Month: July 2018

India’s future as a world power depends on 4 key relationships

World Economic Forum

Original article here 

China's President Xi Jinping and India's Prime Minister Narendra Modi at the Shanghai Cooperation Organization summit in June 2018

In the 2040s, India is expected to surpass the United States (in PPP terms) and become the world’s second largest economy, behind China. Alongside this Indian emergence, the international order is undergoing significant change as well, with power increasingly diffused among states as a new, multipolar geostrategic landscape begins to emerge with fresh layers of complexities.

These developments have the potential to position India as the world’s most influential democracy in the second half of the 21st century, giving it the ability to shape the Indo-Pacific region and the dynamically evolving global order.
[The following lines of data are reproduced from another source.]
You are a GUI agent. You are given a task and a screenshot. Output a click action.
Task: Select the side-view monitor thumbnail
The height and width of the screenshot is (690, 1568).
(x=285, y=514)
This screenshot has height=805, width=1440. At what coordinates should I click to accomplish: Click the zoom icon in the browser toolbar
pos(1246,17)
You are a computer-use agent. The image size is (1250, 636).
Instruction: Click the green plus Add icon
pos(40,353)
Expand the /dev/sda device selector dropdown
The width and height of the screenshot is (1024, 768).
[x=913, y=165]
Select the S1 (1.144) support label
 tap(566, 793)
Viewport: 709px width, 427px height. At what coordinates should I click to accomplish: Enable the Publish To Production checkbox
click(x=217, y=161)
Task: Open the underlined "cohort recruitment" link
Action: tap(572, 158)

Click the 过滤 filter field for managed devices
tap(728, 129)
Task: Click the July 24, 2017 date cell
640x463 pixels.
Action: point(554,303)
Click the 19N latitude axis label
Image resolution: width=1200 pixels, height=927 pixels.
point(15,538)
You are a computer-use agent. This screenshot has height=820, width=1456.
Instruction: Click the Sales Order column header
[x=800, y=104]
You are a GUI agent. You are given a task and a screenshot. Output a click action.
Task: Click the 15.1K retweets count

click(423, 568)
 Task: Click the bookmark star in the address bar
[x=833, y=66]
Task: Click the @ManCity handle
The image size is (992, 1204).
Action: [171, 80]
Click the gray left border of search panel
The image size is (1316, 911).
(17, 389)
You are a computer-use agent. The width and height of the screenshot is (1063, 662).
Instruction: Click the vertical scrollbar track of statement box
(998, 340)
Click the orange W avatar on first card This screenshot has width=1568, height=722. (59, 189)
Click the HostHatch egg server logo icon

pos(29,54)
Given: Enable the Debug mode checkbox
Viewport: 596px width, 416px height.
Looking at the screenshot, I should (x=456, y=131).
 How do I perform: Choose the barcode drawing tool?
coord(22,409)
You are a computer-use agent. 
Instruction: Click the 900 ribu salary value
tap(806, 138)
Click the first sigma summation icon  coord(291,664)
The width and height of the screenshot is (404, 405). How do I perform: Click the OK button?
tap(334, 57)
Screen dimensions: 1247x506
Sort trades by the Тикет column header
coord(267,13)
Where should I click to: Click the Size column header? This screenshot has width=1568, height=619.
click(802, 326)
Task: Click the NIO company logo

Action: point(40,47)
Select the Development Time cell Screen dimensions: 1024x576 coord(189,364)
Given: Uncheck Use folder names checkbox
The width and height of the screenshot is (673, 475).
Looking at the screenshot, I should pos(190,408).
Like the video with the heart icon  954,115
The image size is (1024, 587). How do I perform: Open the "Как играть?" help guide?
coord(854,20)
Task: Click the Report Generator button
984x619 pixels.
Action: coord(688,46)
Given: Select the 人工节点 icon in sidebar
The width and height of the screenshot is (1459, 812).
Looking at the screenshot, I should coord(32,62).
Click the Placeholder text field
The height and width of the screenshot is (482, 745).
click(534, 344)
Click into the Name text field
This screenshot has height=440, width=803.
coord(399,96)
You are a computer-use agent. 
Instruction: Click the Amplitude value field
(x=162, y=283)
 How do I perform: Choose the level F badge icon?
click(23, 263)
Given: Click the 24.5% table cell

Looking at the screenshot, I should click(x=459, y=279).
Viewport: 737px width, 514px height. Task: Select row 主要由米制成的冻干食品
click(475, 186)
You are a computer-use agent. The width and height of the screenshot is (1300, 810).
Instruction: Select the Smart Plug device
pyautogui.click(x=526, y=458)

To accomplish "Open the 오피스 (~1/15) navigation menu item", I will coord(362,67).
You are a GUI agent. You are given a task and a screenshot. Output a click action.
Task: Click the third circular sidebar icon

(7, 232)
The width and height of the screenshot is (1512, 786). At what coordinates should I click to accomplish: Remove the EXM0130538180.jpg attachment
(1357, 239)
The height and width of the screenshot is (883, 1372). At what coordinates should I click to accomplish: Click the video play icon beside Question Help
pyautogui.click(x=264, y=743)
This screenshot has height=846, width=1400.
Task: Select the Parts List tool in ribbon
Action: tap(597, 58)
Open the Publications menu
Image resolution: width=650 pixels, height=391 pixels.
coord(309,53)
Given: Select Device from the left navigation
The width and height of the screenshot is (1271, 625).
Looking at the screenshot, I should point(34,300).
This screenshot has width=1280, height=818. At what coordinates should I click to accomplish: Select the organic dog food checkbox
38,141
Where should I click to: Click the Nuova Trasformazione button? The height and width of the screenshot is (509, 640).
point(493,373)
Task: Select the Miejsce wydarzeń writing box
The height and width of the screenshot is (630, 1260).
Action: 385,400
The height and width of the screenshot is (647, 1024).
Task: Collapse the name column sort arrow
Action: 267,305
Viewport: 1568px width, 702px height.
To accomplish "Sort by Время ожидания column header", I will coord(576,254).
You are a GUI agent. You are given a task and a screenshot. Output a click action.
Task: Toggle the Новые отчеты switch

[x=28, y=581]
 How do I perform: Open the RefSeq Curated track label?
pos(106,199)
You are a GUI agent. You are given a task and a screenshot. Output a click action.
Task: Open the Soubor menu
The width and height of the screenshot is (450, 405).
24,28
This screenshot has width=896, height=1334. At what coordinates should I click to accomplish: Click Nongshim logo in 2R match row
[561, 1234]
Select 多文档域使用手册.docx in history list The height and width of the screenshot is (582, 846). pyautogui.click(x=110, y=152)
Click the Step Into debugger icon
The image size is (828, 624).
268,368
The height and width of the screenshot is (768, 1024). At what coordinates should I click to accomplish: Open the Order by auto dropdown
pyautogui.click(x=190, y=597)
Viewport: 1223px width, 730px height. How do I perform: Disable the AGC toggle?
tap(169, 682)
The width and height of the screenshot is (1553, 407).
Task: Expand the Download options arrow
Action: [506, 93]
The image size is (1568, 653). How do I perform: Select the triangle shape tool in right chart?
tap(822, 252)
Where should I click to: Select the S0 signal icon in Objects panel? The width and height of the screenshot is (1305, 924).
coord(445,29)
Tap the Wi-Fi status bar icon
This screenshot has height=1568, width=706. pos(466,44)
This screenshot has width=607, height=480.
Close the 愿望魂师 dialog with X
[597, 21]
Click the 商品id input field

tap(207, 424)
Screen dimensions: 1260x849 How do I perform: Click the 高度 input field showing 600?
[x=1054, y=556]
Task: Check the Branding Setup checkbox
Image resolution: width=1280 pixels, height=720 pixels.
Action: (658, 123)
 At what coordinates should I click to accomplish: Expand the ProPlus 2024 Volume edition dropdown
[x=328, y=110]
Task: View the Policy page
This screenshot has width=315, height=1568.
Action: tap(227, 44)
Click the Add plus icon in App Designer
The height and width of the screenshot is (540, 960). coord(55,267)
From the Indo-Pacific region to the world

At the Shangri-La Dialogue earlier this year, Indian Prime Minister Narendra Modi delivered a speech in which he argued that the “destiny of the world will be deeply influenced by the course of developments in the Indo-Pacific region”. This bold claim has come within the context of both growing economic opportunity and expanding strategic challenges for the region.

Sheer numbers alone elevate the importance of the Indo-Pacific and its influence across the world. It is now home to more than 65% of the world’s population who collectively produce more than 60% of global GDP. Over half the world’s trade passes through this region, and it hosts the fastest-growing armada of naval fleets along with seven nuclear powers. This region will also have a disproportionately high contribution to global growth in the decades ahead and will therefore ink the pen that scripts the new terms of trade, financial flows and investments, growth, humanitarian assistance, and peace and security.

 

Even as this redistribution of wealth and power propels this region to the global high table, a position it long enjoyed up to the 15th century, the multiplicity of old and emerging actors, and their varied interests within the region and beyond are spurring greater unpredictability and new anxieties. There are simply no reliable 20th-century templates to manage such a simultaneous rise of multiple actors and interests in a region. China, which was the first mover, now finds itself having to deal with the pushback to its own expansive plans, as well as with propositions from other initiatives such as the “Quad” (comprising of India, the US, Japan and Australia) that seek to steer the region’s future. There is little doubt that new pathways to a new order need to be discovered soon.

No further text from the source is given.